Doctor of Philosophy

Major

History

Major Professor

Jacob Latham

Committee Members

Christine Shepardson, Matthew Gillis, Felege-Selam Yirga

Abstract

In the fourth- and fifth-century Christian world, there were many different ways of being a monk—many “monasticisms” or what this project describes as “monastic worlds.” This dissertation examines one of these monastic worlds centered on the islands of Lérins in southern Gaul, roughly two miles off the coast of modern Cannes, which sat for a few decades at the center of elite Christian discourse in the Latin West. I follow this community of monks from its founding around the year 410 CE under Honoratus of Arles, through the work of its leading “mythographer” Eucherius of Lyon, to the writings of its emissary to the saeculum, Salvian of Marseille, and finally to a famous expellee-turned-bishop, Caesarius of Arles. I argue for the existence of a coherent “Lerinian monasticism” during this period, built on a local, historically contingent conjunction of facts about material, both human and nonhuman, and this material’s relationship to the divine. Throughout the fifth century, the monks of Lérins knew they lived in a place of transformation, a modulated Nitrian desert brought West, a paradise without struggle, insulated from Satan, and especially near to God. I reframe this monastic world around fourth- and fifth-century trans-Mediterranean debates on the nature of God and material emanating from the Origenist Controversy in Lower Egypt.

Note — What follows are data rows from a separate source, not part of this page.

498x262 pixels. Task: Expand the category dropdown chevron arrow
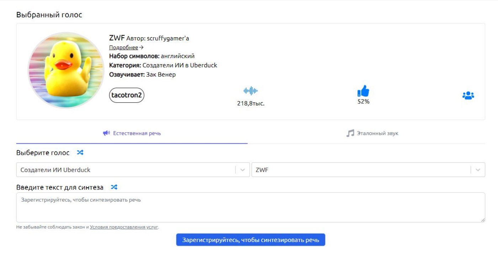tap(243, 170)
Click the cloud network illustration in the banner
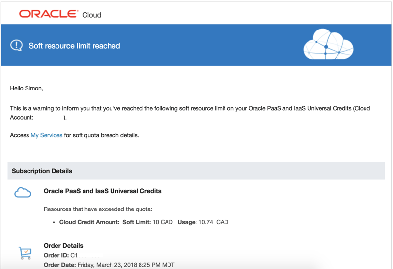Image resolution: width=393 pixels, height=269 pixels. (329, 45)
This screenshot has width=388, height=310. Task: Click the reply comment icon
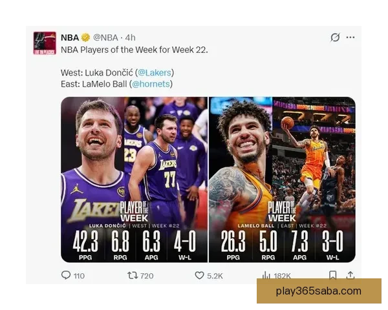pyautogui.click(x=66, y=275)
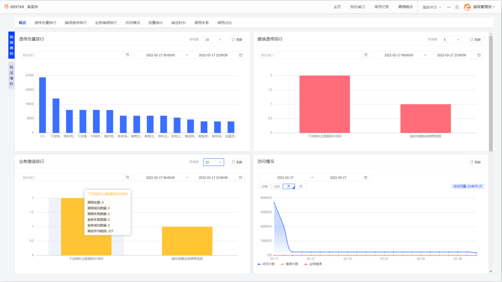Click 刷新 button in 访问情况 panel
This screenshot has width=502, height=282.
475,162
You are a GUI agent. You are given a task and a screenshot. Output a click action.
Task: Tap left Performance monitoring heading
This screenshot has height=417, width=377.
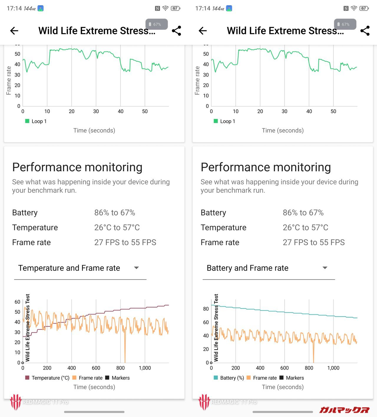(77, 167)
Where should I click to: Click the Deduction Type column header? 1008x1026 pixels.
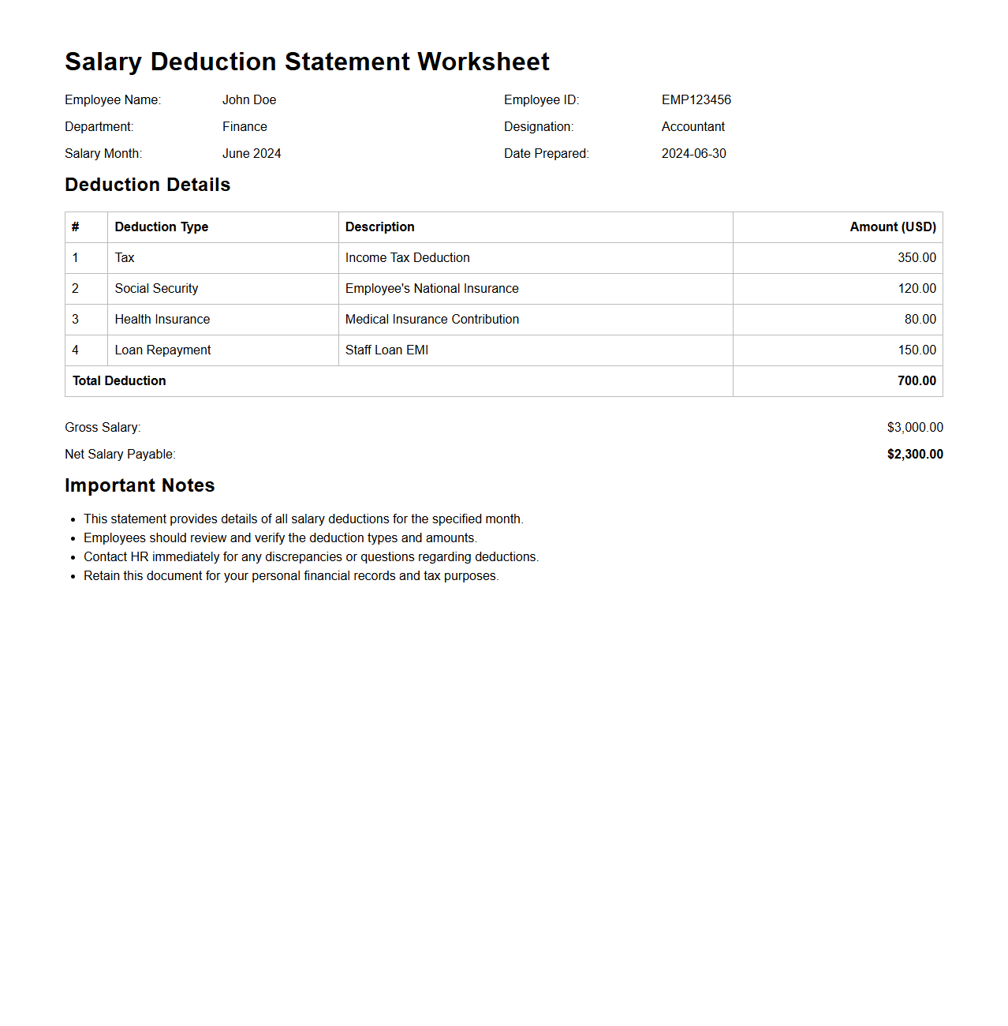162,227
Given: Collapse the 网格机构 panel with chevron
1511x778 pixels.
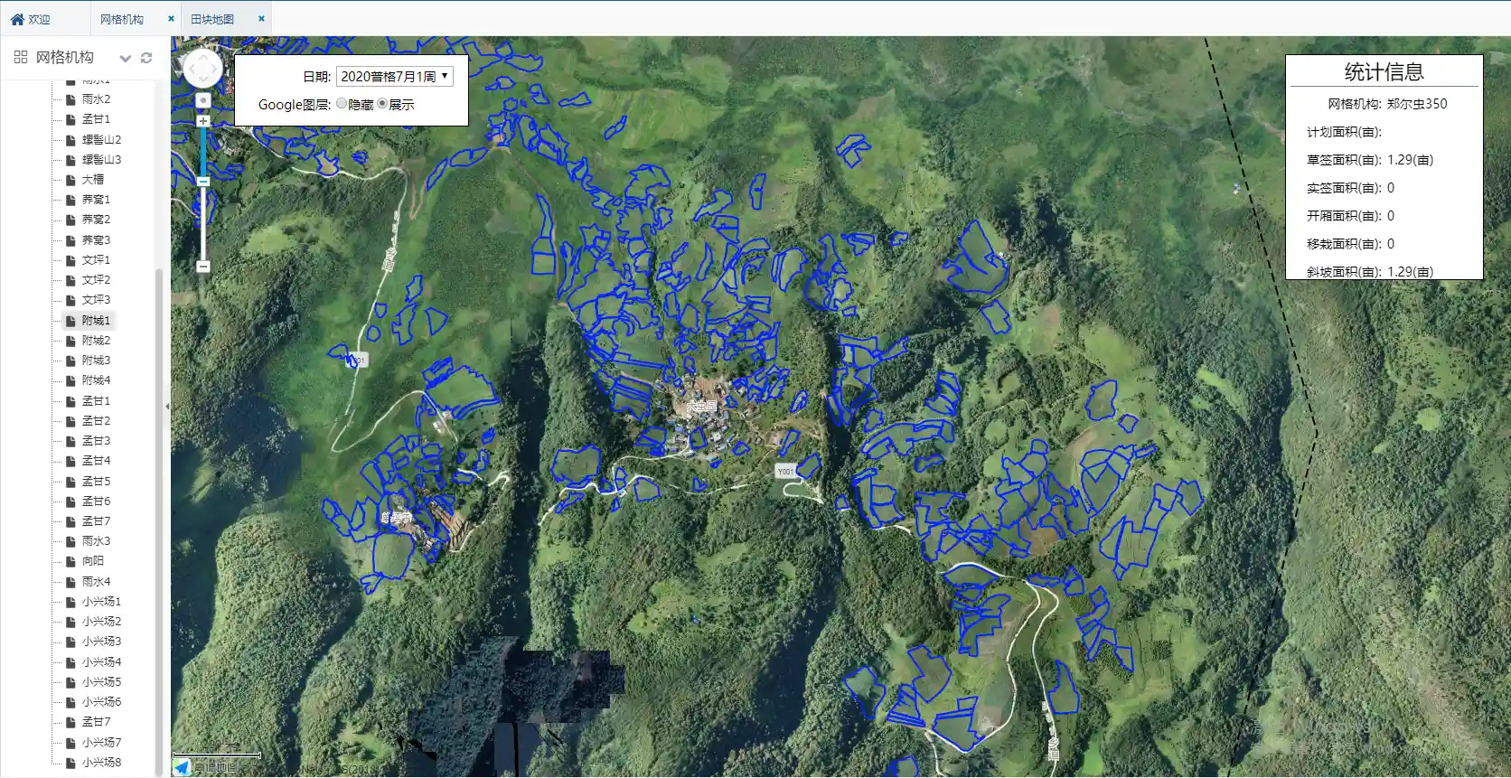Looking at the screenshot, I should coord(126,58).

Throughout, I use the language of “ontology”—defined as the “basic assumptions” people hold “about what things are, and what they could be”—to explore this conjunction of facts inside the world of Lérins, asking what things were “real” for this group of monks and how they got to be that way. This language emerges from philosophy and anthropology but also, as I argue, from the monks themselves, who wrote about their and others’ monastic “conversationes,” a term I translate as “ways of being” and lend an explicitly ontological valence. Ultimately, this dissertation offers a new way of conceptualizing the diversity across the monastic landscape in Late Antiquity through the lens of one influential fifth-century community.